Last time around, it was nearly Memorial Day of the year preceding the election before pundits started speculating about when the obvious odd man out would shut his nomination campaign down (they also thought that odd man out was John McCain … don’t bet the farm on the talking heads’ predictions!).
This time, pretenders’ heads were already rolling before the end of April. Some potential Republican aspirants have wisely decided to spend more time with their families instead of on the campaign trail. Others have already managed to get their feet stuck in, or even sink neck-deep into, the fever swamp of “birtherism.”
It’s all theater. If only it were good theater. With 18 months to go, we’re barely halfway into the first act of a really bad play — “Springtime For Hitler” meets “Spider-Man: Turn Off the Dark,” directed by Claudio Fragasso from a script by James Joyce.
Comes now the comic relief: Two declared or semi-declared Republican candidates held out by supporters and opponents alike as “libertarians.”
One of them, congressman Ron Paul, is a career pork-barrel politician with a platform of equal liberty for all who aren’t queer, swarthy or from the wrong side of one of those imaginary lines his fellow politicians drew on the ground.
The other, former New Mexico governor Gary Johnson, believes in “humanitarian war” and wants to keep a federal hand in social welfare programs by moving from direct funding to “bloc grants.”
But even supposing that either of these two “libertarians” was the genuine article, the real elephant in the room (pun intended) is the essential nature of the state itself.
“The Democrats,” wrote PJ O’Rourke in 1991’s Parliament of Whores, “are the party that says government will make you smarter, taller, richer, and remove the crabgrass on your lawn. The Republicans are the party that says government doesn’t work and then they get elected and prove it.”
Over the next 18 months, libertarians will no doubt argue vociferously amongst themselves about Paul and Johnson. The most often heard line from their supporters will be that one or the other at least represents “a move in the right direction.” The strongest defense offered for their non-libertarian positions will be that “ideological purity” just isn’t feasible in the context of an election campaign.
Both of those arguments miss the point entirely.
A “move in the right direction” is impossible in a car that doesn’t run — and political government is just that kind of car.
No amount of kicking the tires, raising the hood and tinkering with the engine, or beating on the dashboard and yelling will make the engine turn over or get it into gear and moving up the road toward freedom.
No matter how hard you push it, it will always weigh more than you and if it budges at all its momentum will carry it in only one direction: Downhill.

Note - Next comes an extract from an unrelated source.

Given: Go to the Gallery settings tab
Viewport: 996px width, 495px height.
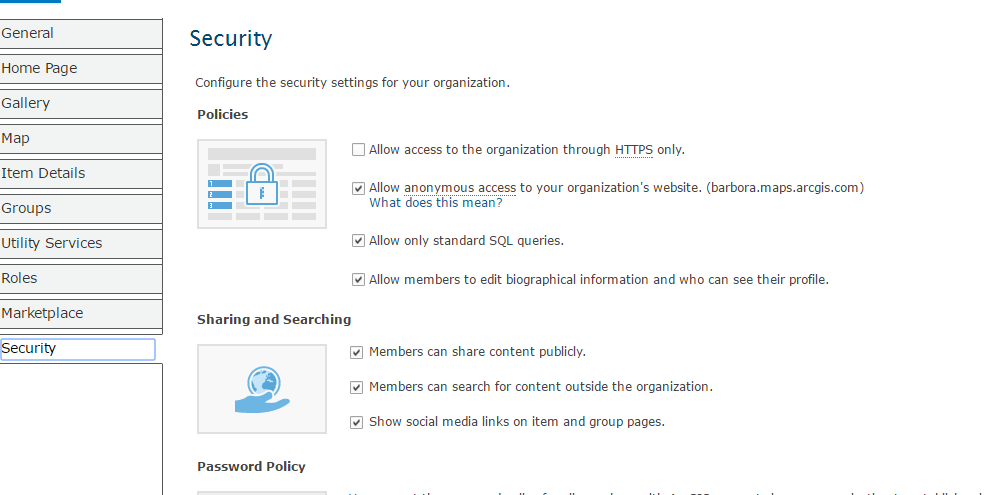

Ron Paul and Gary Johnson can’t drive you to freedom, even if they want to and even if you can carry them to the car on your shoulders and joyously place them behind the wheel. Their car’s a lemon. It’s a wreck. It belongs on blocks in the back yard, with weeds growing through the floorboard and bees nesting in the engine compartment.
The only way to get to freedom is to walk — away from the wreck, away from the idea that you can get somewhere in a vehicle that’s going nowhere. You can start now or you can sit in the car with Ron Paul and Gary Johnson flashing the lights, honking the horn, swilling MD 20/20 and listening to that old Abba cassette until the battery runs down. Your call.